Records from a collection
★ ★ ★ ★ ★

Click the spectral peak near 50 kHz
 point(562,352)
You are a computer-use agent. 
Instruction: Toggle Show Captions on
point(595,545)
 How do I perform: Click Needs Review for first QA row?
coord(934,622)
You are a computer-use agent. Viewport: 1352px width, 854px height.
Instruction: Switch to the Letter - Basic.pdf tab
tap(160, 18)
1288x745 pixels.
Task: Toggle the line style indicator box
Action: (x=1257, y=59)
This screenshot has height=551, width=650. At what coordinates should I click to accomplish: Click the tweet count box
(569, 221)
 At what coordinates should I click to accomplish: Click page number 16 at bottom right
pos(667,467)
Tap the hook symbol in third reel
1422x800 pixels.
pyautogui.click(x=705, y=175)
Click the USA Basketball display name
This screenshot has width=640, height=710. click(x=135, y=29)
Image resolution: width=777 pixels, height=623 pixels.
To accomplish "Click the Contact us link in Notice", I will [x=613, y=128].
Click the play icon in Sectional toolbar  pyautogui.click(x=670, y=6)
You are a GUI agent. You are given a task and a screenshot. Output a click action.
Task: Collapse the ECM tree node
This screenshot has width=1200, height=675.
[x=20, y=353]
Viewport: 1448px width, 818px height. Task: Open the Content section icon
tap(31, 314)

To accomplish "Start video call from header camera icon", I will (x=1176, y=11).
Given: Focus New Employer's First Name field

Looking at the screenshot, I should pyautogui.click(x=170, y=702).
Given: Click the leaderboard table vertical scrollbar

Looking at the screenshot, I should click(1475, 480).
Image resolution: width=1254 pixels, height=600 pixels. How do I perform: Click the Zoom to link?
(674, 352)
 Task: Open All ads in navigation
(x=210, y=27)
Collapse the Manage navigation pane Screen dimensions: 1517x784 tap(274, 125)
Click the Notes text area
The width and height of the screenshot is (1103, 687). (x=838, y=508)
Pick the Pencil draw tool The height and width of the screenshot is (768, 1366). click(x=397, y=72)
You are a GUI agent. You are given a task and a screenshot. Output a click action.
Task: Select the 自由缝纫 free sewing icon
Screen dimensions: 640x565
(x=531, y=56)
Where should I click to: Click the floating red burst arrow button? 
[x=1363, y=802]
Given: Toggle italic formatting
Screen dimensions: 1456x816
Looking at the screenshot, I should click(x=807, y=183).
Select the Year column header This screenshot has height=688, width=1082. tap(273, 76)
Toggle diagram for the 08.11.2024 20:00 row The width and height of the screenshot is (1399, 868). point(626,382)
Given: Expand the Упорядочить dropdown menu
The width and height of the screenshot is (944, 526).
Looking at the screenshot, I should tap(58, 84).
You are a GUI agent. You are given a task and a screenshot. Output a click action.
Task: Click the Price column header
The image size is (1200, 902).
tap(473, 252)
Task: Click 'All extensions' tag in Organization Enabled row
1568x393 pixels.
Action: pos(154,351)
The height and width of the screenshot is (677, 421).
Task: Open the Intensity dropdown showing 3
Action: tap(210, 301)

★ ★ ★ ★ ★

▶ Short problem:
Find each line in the records above that contains the word "accomplish" and copy it out in full.

▶ Exercise output:
This screenshot has height=551, width=650. At what coordinates should I click to accomplish: Click the tweet count box
 At what coordinates should I click to accomplish: Click page number 16 at bottom right
To accomplish "Click the Contact us link in Notice", I will [x=613, y=128].
To accomplish "Start video call from header camera icon", I will (x=1176, y=11).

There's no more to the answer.